## Your instructions
If a line in the records contains the word "dropdown", count it; state the resulting number and nothing more.

── Supplied data

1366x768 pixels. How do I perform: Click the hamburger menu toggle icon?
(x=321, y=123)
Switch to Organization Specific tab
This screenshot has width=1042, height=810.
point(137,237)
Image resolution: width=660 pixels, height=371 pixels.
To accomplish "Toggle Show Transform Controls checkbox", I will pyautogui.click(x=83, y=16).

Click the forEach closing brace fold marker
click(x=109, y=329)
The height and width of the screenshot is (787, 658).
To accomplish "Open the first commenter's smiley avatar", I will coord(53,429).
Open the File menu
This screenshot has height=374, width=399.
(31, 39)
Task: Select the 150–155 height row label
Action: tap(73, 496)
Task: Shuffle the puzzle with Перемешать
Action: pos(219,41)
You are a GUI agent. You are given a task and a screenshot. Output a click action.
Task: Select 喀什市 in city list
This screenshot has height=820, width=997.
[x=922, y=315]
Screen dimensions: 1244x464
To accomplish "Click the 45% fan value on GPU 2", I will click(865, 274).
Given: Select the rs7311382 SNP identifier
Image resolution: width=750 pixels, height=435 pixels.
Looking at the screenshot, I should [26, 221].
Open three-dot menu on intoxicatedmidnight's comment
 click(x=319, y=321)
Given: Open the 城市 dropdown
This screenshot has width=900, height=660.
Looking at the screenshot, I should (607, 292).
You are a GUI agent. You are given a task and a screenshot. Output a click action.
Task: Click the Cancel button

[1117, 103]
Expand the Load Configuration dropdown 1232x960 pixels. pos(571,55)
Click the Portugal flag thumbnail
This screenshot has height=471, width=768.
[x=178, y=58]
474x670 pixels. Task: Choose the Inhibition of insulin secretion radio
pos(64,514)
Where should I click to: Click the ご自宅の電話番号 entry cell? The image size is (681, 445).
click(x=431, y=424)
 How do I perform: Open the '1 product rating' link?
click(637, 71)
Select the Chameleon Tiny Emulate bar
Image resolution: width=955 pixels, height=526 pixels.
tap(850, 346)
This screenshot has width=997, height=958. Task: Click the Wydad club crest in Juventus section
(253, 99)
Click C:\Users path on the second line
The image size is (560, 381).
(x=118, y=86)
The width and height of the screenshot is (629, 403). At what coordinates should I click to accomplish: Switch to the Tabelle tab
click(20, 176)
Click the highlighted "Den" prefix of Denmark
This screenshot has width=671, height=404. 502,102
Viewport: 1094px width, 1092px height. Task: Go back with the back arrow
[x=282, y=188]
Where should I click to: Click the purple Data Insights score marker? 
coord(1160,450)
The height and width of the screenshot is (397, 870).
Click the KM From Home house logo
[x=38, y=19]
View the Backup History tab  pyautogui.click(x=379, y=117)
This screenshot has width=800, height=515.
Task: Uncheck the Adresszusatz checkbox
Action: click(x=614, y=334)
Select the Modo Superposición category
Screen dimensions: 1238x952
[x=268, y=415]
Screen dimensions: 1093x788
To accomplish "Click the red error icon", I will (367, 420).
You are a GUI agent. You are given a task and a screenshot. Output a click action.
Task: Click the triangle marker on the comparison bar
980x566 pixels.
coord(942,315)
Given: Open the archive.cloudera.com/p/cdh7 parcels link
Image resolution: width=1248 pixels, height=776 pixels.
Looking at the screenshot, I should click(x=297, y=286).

────

## Solution below
2